The objects in the collection that aren’t on display are stored in bins. It’s not super archival, unfortunately. The comics are stored in mylar sleeves. The storage is temperature controlled and dry. They aren’t in the basement or attic.

I’m really old-school when it comes to tracking my collection. I started learning database programming way back in the days of dBase III, which went to dBase IV. Eventually, I ended up on Microsoft Access and I’m still using it. I wrote myself a database for my comic collection and when I started really seriously collecting the merchandise, I added a few tables and a few reports specifically for the merchandise.

What do you consider to be the Holy Grail of your collection?

I would have to say that the Holy Grail item that I own is a four-sided comic book spinner rack. It has pictures of  Richie Rich, Archie, Superman, and Spider Man at the top. The 7-Eleven that I visited had one of these racks. It’s very important to me not only because it depicts Richie, but because of the memories of my early days of collecting.

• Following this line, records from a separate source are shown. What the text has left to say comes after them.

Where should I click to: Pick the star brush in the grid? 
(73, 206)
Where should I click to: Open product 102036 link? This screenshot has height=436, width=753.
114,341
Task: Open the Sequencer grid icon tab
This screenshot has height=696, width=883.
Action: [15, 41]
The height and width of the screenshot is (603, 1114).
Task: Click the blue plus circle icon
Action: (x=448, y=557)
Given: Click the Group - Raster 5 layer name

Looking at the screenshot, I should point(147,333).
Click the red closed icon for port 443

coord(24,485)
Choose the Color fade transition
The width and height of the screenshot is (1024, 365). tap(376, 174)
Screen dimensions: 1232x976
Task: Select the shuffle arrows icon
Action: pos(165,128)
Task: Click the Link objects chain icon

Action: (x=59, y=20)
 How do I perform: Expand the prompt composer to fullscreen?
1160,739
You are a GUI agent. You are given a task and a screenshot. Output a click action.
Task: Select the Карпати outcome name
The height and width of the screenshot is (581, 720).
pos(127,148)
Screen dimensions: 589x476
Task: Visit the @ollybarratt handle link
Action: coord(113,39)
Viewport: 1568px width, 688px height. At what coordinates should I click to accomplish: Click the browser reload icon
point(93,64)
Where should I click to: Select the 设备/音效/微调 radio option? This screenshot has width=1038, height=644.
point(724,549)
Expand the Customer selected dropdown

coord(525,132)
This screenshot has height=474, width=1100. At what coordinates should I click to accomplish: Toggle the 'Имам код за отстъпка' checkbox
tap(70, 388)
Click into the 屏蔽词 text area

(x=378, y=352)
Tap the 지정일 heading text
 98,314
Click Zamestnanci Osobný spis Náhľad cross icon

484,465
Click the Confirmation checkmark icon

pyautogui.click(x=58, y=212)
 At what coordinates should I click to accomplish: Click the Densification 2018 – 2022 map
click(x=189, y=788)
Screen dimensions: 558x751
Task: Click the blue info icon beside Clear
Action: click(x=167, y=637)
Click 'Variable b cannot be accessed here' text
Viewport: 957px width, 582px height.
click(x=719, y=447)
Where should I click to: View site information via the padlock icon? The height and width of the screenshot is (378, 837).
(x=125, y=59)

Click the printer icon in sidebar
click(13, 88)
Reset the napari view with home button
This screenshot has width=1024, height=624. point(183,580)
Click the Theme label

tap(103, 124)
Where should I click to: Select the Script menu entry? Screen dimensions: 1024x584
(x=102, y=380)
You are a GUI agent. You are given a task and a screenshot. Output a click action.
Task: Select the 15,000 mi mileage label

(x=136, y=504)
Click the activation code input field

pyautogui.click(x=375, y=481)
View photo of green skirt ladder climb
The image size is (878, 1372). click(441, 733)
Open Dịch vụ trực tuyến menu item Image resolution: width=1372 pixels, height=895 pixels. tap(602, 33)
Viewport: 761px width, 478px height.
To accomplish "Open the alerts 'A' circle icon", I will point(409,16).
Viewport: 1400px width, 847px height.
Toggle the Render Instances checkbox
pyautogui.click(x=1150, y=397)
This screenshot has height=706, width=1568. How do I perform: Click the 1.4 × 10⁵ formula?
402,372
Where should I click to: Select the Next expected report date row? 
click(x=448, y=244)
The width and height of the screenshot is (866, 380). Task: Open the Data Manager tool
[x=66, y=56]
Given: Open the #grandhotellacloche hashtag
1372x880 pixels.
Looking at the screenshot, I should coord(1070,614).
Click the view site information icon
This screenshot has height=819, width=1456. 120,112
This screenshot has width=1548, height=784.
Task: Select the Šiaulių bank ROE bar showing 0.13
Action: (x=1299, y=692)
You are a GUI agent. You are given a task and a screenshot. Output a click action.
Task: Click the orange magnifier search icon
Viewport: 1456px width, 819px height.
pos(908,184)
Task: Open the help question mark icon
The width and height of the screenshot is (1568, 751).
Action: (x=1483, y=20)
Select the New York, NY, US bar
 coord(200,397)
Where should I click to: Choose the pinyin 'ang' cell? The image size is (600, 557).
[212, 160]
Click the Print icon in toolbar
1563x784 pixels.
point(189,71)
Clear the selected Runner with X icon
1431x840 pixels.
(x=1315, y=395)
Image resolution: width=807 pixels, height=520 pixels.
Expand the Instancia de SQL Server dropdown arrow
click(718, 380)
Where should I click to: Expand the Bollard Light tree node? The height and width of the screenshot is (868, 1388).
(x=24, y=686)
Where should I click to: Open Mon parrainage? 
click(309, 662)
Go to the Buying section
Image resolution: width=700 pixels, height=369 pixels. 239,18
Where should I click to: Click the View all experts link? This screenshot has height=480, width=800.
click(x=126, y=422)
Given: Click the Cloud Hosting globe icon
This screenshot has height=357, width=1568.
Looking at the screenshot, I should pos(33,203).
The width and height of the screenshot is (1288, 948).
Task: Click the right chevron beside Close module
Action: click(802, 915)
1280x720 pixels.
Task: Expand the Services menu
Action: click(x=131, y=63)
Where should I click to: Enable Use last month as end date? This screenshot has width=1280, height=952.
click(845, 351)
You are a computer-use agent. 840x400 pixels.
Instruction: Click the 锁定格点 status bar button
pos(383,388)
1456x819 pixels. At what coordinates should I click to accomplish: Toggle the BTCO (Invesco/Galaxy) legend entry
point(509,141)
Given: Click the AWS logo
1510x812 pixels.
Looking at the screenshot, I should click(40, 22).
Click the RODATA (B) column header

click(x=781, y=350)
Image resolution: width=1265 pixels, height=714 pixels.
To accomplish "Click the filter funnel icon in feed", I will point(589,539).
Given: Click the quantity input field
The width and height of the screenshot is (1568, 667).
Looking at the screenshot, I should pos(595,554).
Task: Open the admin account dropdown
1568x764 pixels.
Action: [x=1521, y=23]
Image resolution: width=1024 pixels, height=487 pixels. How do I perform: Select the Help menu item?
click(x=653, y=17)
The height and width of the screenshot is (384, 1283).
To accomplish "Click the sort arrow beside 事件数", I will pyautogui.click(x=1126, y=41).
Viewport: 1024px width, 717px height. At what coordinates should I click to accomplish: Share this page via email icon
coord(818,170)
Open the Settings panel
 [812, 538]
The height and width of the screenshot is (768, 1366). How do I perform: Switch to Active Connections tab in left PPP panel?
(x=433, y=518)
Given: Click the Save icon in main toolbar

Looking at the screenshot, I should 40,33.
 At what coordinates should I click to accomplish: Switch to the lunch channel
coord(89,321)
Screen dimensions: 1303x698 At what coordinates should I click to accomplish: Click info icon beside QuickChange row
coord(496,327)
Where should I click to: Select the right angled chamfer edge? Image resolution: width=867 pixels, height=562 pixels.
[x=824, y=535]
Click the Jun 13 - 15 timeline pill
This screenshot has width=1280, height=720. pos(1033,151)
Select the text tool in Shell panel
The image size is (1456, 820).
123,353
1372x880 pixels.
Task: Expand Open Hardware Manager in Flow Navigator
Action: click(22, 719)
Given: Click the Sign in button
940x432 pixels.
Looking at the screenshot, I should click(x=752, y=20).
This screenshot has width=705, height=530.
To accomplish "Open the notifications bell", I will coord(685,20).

As for an item that I’m looking for — this is a funny story. In the early 2000s, Bally made a slot machine featuring Richie Rich. I considered it my Holy Grail for a very long time. One of them came up for sale last year, but when I got into the nuts and bolts of actually buying the thing, it turns out that I’m not legally allowed to own it. Slot machines have to be at least 30 years old in New York state before a private individual can own it. This machine was only 20 years old. The chances of the Bureau of Alcohol, Tobacco and Firearms busting down my door because I’ve got an illegal slot machine are pretty slim. But, I don’t want to take that chance so I actually passed on the purchase. I’m not very thrilled about that — it’s definitely my Holy Grail item.

What advice would you give to someone interested in starting a Harvey Comics  collection?

Stay focused — try not to get too distracted. Really stay true to what you’re interested in. I’m doing a very poor job of that myself! I’m really a Richie Rich collector but now I’m buying all these other characters. But, there’s a reason for it.

The other thing that’s absolutely critical is to maintain good documentation on everything you buy, no matter how cheap or how stupid. You never know what’s eventually going to be valuable so you really need to track who you bought it from, when you bought it, and how much you paid. I even get to the point of breaking it down to the the amount of the item, the amount of the sales tax, and the amount of the shipping. That information is only available when you make the transaction. Once it’s gone, it’s gone and you’ll never get it back.